GIVEN INSTRUCTION
Rewrite the entries from the beginning through the line containing "Looking at the screenshot, I should pyautogui.click(x=12, y=9)." as a two-column CSV with columns named input and output. Give one row per entry, put each value in a single quoted field, and replace line breaks with spaces.

STORED RECORDS
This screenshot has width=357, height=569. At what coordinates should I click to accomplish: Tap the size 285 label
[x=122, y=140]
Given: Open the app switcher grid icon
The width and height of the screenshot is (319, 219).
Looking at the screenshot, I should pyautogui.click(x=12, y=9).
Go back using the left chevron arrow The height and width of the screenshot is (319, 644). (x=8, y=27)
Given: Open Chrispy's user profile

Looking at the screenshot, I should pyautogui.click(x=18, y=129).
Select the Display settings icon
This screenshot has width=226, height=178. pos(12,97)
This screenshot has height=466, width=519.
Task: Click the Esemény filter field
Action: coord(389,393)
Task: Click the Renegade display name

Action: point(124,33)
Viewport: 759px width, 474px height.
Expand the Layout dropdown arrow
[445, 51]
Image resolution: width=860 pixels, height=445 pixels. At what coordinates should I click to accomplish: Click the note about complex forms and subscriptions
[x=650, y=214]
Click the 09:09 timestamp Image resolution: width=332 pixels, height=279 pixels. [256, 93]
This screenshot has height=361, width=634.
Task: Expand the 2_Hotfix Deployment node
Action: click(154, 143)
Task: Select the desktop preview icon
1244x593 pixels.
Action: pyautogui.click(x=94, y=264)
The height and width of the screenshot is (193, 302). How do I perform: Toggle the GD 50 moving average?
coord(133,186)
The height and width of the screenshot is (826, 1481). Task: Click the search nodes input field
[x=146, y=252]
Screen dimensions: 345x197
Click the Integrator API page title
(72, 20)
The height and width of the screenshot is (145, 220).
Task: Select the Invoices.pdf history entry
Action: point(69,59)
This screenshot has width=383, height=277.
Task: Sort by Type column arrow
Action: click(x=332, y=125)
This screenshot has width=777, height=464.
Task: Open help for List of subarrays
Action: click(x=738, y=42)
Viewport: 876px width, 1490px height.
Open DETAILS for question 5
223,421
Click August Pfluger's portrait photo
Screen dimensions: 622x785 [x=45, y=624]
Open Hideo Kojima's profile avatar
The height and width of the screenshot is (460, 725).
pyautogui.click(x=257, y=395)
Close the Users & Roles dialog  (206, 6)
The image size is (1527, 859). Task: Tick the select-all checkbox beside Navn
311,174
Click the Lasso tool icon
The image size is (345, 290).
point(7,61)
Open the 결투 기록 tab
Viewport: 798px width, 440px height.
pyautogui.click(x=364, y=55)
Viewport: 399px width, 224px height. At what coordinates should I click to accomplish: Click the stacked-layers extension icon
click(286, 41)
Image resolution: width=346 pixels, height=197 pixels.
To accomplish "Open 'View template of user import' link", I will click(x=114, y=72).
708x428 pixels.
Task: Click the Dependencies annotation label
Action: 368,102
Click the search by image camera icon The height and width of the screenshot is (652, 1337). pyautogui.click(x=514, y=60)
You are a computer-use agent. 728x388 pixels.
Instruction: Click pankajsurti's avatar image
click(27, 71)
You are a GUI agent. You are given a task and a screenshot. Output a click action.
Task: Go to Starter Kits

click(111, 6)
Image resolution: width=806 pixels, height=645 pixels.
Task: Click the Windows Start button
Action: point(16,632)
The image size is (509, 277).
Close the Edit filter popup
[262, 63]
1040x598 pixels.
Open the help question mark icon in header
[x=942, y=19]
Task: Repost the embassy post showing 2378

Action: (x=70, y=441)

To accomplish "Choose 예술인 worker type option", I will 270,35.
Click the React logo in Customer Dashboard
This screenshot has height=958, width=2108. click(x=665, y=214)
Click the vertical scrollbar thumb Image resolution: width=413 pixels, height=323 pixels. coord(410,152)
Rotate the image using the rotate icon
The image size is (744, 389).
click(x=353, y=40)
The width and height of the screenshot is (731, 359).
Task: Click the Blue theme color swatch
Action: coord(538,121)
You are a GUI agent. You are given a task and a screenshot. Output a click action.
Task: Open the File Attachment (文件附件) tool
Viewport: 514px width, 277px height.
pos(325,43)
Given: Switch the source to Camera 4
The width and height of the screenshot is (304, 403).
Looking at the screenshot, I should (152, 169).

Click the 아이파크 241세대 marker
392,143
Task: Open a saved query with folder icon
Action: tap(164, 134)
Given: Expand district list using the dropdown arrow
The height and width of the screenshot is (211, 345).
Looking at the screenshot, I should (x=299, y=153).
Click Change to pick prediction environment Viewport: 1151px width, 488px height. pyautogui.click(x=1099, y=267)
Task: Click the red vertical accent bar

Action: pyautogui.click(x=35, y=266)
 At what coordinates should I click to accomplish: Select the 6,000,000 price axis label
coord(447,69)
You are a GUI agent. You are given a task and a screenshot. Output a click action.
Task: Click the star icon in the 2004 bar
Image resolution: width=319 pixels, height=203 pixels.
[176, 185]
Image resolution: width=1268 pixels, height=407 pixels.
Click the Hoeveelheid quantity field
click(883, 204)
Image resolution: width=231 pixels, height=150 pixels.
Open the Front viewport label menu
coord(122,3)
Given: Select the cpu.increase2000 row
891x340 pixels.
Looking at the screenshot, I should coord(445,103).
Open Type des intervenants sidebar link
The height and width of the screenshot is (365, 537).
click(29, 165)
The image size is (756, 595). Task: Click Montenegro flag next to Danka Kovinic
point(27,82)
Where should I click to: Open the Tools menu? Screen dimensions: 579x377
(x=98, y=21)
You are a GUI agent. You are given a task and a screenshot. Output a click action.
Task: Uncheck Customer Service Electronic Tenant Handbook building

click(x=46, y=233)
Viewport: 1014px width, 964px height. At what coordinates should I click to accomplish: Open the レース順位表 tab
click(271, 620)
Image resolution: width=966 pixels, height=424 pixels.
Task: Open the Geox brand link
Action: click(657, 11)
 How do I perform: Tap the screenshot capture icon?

SOLUTION
input,output
"This screenshot has width=357, height=569. At what coordinates should I click to accomplish: Tap the size 285 label","[x=122, y=140]"
"Given: Open the app switcher grid icon The width and height of the screenshot is (319, 219).","Looking at the screenshot, I should pyautogui.click(x=12, y=9)."